Raw data:
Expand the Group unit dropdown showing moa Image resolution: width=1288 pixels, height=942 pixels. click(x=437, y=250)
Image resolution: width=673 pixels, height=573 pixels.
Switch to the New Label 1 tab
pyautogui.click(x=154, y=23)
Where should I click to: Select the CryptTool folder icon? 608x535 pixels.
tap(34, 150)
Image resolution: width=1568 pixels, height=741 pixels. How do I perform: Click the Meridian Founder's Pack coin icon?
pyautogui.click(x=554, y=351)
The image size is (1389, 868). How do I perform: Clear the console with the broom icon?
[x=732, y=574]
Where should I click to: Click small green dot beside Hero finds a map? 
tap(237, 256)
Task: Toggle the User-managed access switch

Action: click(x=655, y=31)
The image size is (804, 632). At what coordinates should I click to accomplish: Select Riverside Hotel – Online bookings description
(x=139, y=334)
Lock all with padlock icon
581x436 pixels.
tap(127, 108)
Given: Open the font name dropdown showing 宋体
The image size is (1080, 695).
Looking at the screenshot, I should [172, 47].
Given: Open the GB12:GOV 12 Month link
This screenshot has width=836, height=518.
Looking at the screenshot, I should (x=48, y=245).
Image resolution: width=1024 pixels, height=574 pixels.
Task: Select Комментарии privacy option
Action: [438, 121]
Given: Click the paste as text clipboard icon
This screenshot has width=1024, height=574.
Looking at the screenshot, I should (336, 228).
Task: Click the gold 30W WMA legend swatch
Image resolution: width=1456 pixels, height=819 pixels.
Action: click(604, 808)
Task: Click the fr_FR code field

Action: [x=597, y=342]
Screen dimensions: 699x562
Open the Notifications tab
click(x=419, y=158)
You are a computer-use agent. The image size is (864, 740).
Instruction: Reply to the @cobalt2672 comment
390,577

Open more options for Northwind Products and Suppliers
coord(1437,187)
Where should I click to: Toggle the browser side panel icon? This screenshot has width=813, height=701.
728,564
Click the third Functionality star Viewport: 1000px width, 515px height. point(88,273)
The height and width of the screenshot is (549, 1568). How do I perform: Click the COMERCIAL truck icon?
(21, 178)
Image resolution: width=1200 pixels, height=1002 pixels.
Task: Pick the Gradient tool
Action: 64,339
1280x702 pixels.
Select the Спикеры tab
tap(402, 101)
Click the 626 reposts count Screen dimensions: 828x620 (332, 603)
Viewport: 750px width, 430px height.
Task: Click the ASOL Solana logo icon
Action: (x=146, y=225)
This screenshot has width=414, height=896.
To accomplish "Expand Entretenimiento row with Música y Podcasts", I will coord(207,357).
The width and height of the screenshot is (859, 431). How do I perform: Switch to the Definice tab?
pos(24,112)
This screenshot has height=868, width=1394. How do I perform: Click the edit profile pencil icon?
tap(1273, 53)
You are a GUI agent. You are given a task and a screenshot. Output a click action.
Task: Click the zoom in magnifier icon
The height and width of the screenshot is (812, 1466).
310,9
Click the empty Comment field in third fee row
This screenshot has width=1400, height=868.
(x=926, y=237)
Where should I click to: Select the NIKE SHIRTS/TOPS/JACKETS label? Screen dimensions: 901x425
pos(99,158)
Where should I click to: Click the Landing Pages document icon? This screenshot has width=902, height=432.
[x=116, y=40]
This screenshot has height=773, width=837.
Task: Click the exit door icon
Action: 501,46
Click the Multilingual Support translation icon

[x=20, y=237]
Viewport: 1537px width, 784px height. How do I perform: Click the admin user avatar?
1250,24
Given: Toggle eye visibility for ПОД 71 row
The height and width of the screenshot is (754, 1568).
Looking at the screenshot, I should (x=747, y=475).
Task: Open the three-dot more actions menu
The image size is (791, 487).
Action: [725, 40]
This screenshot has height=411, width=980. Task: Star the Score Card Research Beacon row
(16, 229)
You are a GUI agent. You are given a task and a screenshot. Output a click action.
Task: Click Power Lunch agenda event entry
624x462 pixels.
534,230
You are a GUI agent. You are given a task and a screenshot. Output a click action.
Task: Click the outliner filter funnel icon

What is asked:
Recast every one of the entries above as a numbered list with one line per item, and leave out the blank lines.

Answer for the task:
1. Expand the Group unit dropdown showing moa Image resolution: width=1288 pixels, height=942 pixels. click(x=437, y=250)
2. Image resolution: width=673 pixels, height=573 pixels.
3. Switch to the New Label 1 tab
4. pyautogui.click(x=154, y=23)
5. Where should I click to: Select the CryptTool folder icon? 608x535 pixels.
6. tap(34, 150)
7. Image resolution: width=1568 pixels, height=741 pixels. How do I perform: Click the Meridian Founder's Pack coin icon?
8. pyautogui.click(x=554, y=351)
9. The image size is (1389, 868). How do I perform: Clear the console with the broom icon?
10. [x=732, y=574]
11. Where should I click to: Click small green dot beside Hero finds a map? 
12. tap(237, 256)
13. Task: Toggle the User-managed access switch
14. Action: click(x=655, y=31)
15. The image size is (804, 632). At what coordinates should I click to accomplish: Select Riverside Hotel – Online bookings description
16. (x=139, y=334)
17. Lock all with padlock icon
18. 581x436 pixels.
19. tap(127, 108)
20. Given: Open the font name dropdown showing 宋体
21. The image size is (1080, 695).
22. Looking at the screenshot, I should [172, 47].
23. Given: Open the GB12:GOV 12 Month link
24. This screenshot has width=836, height=518.
25. Looking at the screenshot, I should (x=48, y=245).
26. Image resolution: width=1024 pixels, height=574 pixels.
27. Task: Select Комментарии privacy option
28. Action: [438, 121]
29. Given: Click the paste as text clipboard icon
30. This screenshot has width=1024, height=574.
31. Looking at the screenshot, I should (336, 228).
32. Task: Click the gold 30W WMA legend swatch
33. Image resolution: width=1456 pixels, height=819 pixels.
34. Action: click(604, 808)
35. Task: Click the fr_FR code field
36. Action: [x=597, y=342]
37. Screen dimensions: 699x562
38. Open the Notifications tab
39. click(x=419, y=158)
40. You are a computer-use agent. The image size is (864, 740).
41. Instruction: Reply to the @cobalt2672 comment
42. 390,577
43. Open more options for Northwind Products and Suppliers
44. coord(1437,187)
45. Where should I click to: Toggle the browser side panel icon? This screenshot has width=813, height=701.
46. 728,564
47. Click the third Functionality star Viewport: 1000px width, 515px height. point(88,273)
48. The height and width of the screenshot is (549, 1568). How do I perform: Click the COMERCIAL truck icon?
49. (21, 178)
50. Image resolution: width=1200 pixels, height=1002 pixels.
51. Task: Pick the Gradient tool
52. Action: 64,339
53. 1280x702 pixels.
54. Select the Спикеры tab
55. tap(402, 101)
56. Click the 626 reposts count Screen dimensions: 828x620 (332, 603)
57. Viewport: 750px width, 430px height.
58. Task: Click the ASOL Solana logo icon
59. Action: (x=146, y=225)
60. This screenshot has width=414, height=896.
61. To accomplish "Expand Entretenimiento row with Música y Podcasts", I will coord(207,357).
62. The width and height of the screenshot is (859, 431). How do I perform: Switch to the Definice tab?
63. pos(24,112)
64. This screenshot has height=868, width=1394. How do I perform: Click the edit profile pencil icon?
65. tap(1273, 53)
66. You are a GUI agent. You are given a task and a screenshot. Output a click action.
67. Task: Click the zoom in magnifier icon
68. The height and width of the screenshot is (812, 1466).
69. 310,9
70. Click the empty Comment field in third fee row
71. This screenshot has width=1400, height=868.
72. (x=926, y=237)
73. Where should I click to: Select the NIKE SHIRTS/TOPS/JACKETS label? Screen dimensions: 901x425
74. pos(99,158)
75. Where should I click to: Click the Landing Pages document icon? This screenshot has width=902, height=432.
76. [x=116, y=40]
77. This screenshot has height=773, width=837.
78. Task: Click the exit door icon
79. Action: 501,46
80. Click the Multilingual Support translation icon
81. [x=20, y=237]
82. Viewport: 1537px width, 784px height. How do I perform: Click the admin user avatar?
83. 1250,24
84. Given: Toggle eye visibility for ПОД 71 row
85. The height and width of the screenshot is (754, 1568).
86. Looking at the screenshot, I should (x=747, y=475).
87. Task: Open the three-dot more actions menu
88. The image size is (791, 487).
89. Action: [725, 40]
90. This screenshot has height=411, width=980. Task: Star the Score Card Research Beacon row
91. (16, 229)
92. You are a GUI agent. You are given a task and a screenshot. Output a click action.
93. Task: Click Power Lunch agenda event entry
94. 624x462 pixels.
95. 534,230
96. You are a GUI agent. You are given a task and a screenshot. Output a click action.
97. Task: Click the outliner filter funnel icon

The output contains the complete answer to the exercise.